2. Switch to the On Black view mode and check for any missed areas or areas that should not have been included (they show up much
better against black or white) .
Correct these first with the quick select and normal brush tools. Remember holding down Alt whilst brushing takes away
from selection.
That gets this far :

3. Go to the refine edge brush – set size to 10px Hardness to 100% and spacing to 1%.
Smart Radius is off and Radius is set at 0%.
I work with High Quality Preview on – which works as longs as your video card supports it.
4. Brush carefully round the hair edges opacity reduced to around 77% so that you can see the edge.

5. Switch to Show edge and go carefully round any areas you have missed

6. Use the Alt key with the refine edge brush and take out any areas which are not edges .
You may need to reduce the brush size.
A couple of iterations of steps 4-6 gets to here

7 Now without checking Decontaminate colours output to new layer with layer mask

8. Although there are some edges which are semi transparent on many real new backgrounds that mask as it stands will work – as longs as we address the edge colours.
So let us take three examples
A On a real picture :
All I did was add a layer with a blending mode of colour and a second with a blending mode of luminosity. Both of these were clipped to the image layer so that they only affected the masked layer not the background.

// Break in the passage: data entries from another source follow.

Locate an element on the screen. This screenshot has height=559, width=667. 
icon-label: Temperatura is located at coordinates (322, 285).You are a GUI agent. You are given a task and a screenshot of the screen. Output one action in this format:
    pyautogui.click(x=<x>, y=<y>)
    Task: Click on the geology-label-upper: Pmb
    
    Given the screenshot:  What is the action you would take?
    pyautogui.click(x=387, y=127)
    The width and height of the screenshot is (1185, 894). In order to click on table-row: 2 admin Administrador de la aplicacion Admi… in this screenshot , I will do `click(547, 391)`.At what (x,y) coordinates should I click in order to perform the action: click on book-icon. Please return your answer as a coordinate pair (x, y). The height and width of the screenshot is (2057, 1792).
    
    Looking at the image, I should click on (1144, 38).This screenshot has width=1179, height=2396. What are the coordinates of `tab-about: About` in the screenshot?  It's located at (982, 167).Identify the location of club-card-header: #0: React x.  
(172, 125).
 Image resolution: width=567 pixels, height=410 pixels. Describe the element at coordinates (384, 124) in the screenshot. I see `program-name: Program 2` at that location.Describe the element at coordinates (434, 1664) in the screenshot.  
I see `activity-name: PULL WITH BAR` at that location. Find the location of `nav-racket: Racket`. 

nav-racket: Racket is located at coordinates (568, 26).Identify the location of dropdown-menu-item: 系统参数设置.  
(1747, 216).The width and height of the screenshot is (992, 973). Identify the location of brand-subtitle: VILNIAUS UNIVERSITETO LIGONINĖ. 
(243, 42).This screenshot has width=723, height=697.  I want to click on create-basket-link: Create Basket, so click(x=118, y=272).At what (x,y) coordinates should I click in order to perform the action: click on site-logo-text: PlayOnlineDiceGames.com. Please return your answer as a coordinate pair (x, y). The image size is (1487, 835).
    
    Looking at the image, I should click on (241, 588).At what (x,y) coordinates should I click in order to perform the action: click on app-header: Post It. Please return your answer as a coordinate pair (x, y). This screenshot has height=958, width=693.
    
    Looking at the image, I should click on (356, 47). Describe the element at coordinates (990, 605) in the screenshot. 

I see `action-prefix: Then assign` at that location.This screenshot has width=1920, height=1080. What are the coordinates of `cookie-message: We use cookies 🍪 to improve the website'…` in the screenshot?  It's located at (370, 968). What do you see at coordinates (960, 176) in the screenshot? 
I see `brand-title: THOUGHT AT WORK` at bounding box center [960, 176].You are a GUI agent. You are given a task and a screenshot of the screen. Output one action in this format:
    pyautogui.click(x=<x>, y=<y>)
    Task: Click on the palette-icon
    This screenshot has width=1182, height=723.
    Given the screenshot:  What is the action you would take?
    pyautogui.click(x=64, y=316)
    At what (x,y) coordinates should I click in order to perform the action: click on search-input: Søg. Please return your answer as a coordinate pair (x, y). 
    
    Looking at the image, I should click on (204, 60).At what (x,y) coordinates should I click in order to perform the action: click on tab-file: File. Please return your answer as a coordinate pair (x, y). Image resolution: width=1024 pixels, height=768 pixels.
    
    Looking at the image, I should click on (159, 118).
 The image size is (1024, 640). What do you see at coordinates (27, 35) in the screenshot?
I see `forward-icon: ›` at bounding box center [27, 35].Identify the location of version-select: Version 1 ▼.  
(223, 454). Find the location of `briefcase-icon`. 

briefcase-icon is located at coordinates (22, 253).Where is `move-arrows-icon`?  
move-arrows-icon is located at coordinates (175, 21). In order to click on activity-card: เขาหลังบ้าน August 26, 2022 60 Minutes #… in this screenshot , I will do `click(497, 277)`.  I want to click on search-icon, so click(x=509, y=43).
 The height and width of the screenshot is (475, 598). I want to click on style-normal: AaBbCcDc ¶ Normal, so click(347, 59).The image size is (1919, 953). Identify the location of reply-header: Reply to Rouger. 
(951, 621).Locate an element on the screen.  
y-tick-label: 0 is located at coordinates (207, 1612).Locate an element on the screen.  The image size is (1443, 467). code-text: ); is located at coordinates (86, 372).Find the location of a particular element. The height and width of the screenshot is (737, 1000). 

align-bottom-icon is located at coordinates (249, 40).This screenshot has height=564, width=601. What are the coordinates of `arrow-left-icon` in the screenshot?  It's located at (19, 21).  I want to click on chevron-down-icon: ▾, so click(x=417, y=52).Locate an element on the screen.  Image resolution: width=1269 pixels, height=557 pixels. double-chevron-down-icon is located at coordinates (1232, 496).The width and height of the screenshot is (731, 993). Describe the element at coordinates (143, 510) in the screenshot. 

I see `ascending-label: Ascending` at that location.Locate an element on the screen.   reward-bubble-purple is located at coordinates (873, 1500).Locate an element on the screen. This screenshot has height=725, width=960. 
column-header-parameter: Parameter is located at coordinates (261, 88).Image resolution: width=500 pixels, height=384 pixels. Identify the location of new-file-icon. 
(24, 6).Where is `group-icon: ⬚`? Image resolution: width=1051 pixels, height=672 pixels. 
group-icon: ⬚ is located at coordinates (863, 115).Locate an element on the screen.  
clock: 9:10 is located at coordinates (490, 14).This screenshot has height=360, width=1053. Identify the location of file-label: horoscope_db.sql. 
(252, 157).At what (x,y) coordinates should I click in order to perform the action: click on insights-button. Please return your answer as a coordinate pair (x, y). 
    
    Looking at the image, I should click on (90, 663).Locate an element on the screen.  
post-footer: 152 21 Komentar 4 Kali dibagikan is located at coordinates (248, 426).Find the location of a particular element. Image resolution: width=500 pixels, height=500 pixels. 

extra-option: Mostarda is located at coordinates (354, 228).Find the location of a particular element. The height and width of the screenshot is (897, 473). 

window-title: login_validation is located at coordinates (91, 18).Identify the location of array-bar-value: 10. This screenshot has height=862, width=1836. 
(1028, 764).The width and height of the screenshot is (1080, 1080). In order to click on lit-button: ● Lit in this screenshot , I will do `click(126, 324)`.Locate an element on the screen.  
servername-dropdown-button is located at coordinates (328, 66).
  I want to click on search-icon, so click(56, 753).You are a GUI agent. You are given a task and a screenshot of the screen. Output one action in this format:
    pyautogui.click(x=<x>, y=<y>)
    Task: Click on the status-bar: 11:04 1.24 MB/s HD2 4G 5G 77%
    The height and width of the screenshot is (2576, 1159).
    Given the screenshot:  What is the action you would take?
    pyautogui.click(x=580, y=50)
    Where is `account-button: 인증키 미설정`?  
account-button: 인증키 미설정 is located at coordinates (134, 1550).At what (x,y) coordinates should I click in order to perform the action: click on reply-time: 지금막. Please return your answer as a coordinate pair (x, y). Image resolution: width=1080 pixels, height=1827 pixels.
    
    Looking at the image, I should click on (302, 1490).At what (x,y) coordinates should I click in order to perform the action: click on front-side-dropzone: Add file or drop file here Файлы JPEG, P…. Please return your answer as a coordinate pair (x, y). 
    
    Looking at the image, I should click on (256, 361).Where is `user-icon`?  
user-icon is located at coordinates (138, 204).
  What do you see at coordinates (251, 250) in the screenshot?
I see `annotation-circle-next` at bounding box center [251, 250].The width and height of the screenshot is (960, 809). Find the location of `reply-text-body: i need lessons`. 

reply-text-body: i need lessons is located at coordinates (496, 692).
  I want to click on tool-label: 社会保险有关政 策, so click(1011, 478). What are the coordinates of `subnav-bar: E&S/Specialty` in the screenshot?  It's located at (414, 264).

I brushed onto these to address any contamination from the old – but it was minimal


B : On black – same as before but a little more to do with luminosity layer just to avoid the hard edges


C: On White . This was the hardest and required just a little more work.
Before doing anything it looked like this

I got the mask – in channels – set a brush to Overlay blending mode and opacity at 50% and brushed round some of the less than sharp areas with black and white to sharpen up the mask a bit . Brush White on the white parts and black on the dark. You will see the contrast improve.

Just as I had in the other examples I added two layers, one with color and one with luminosity blending mode (both clipped to the image layer. This time, on the luminosity layer, I brushed round the edge hair with a soft brush set to 25% to lighten the hair strands. Hair in a photo is semi-transparent and blonde hair against a white background should be very light.